I am not saying parents can’t have a say in this but pointing your child into a direction without considering what he likes is like the blind leading the blind. You think you have made the right decision for his future but in actual fact you are putting his future in jeopardy.
Here is a true story.
If you insist on your decisions, the side effects are unthinkable. The journalist reported this when she talks about her university days when she studied law, a subject that bored her to death:
Law wasn’t really her cup of tea so it was only a matter of time before she realized that she could no longer take it. With interest waning, she found herself sleeping through lectures and recording notes on cassette tape via a secret microphone.
I am sure parents do not want to see this happening to their children when they are in university.
Not every child is as lucky as Annie. She made it through and graduated in law. Despite the fact that she was studying what she didn’t like, Annie is now a highly sought after painter. Her clientele includes the rich-and-famous.

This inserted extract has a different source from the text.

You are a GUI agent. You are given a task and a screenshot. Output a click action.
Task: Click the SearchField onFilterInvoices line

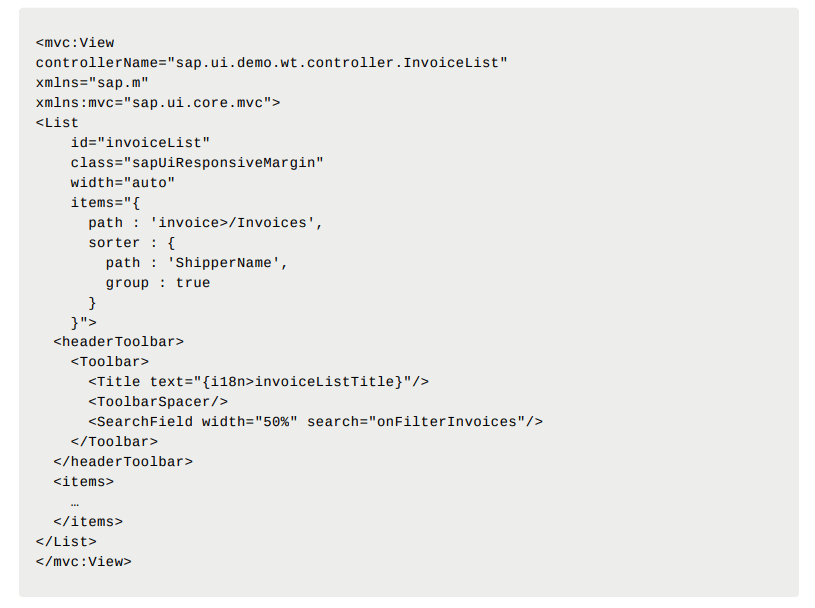pyautogui.click(x=315, y=422)
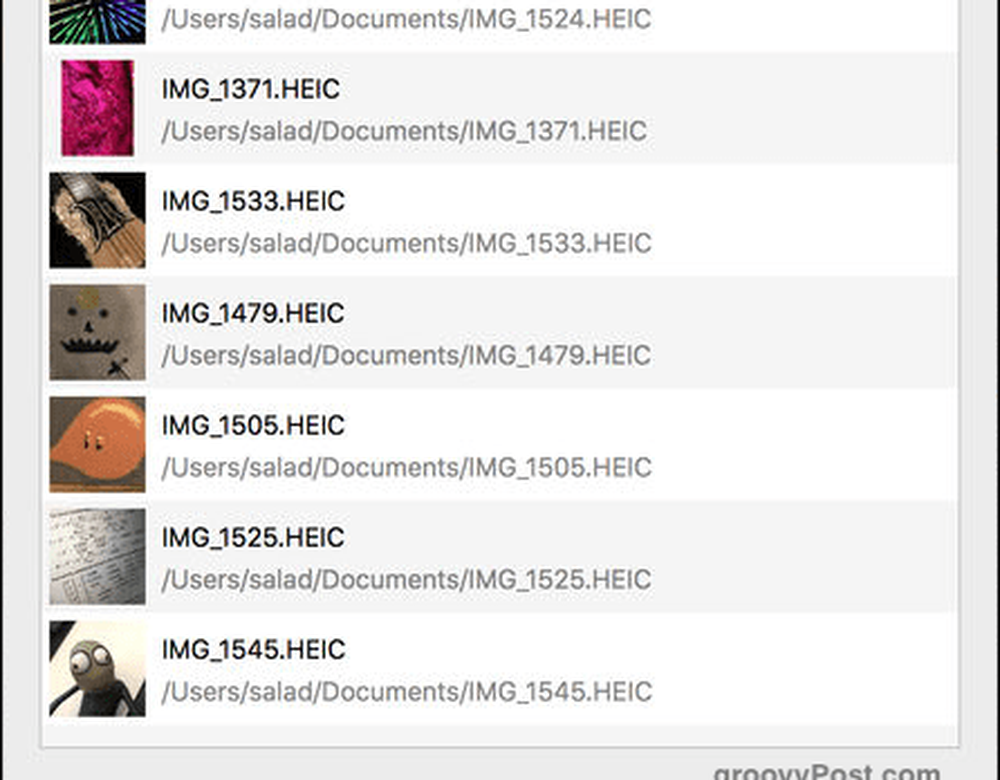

Don’t commit the same mistake as Annie’s parents did (I am not putting the blame on them as they just did what they thought was best for Annie).
To make things worse, despite their young age, many parents wish their child to be a superboy or a supergirl by putting him through all sort of classes they can think of. Oftentimes, the time table of the child is more packed than the parents’, if not equal.
I don’t think it works that way. I strongly believe in simplicity, less is more. It pays just to focus on the vital few while neglecting the others.
I believe all parents want the same thing for their children. That is for them to have a successful, rewarding (externally and internally), and happy life.
If you have the same goal, there is only one thing you need to do.
It is to bring up your children based on what they do best, not based on what you expect of them. Find out activities they like to indulge themselves in or skills they can pick up easily without much effort. Your job as a parent is to take note of this and nurture and groom them by exposing them to related learning opportunities.
Once this happens, your child will naturally in a blissful state. His life will be full of joy and satisfaction.
Annie puts it very nicely when she says, “Through art, I found my inner self, my North Star. Essentially, going with the flow means working with the skill you are born with and not rebelling against your own attributes.”
I don’t know about you but this is my wish for my children.
This is only one of the many stories that highlights this important point. When you start reading more about other successful people, you will definitely find some common traits. And one of them is to do what you love.
Let us take up this challenge by helping our child to do just this: forget about what we want and focus on what the child craves for. And success will not be too far away.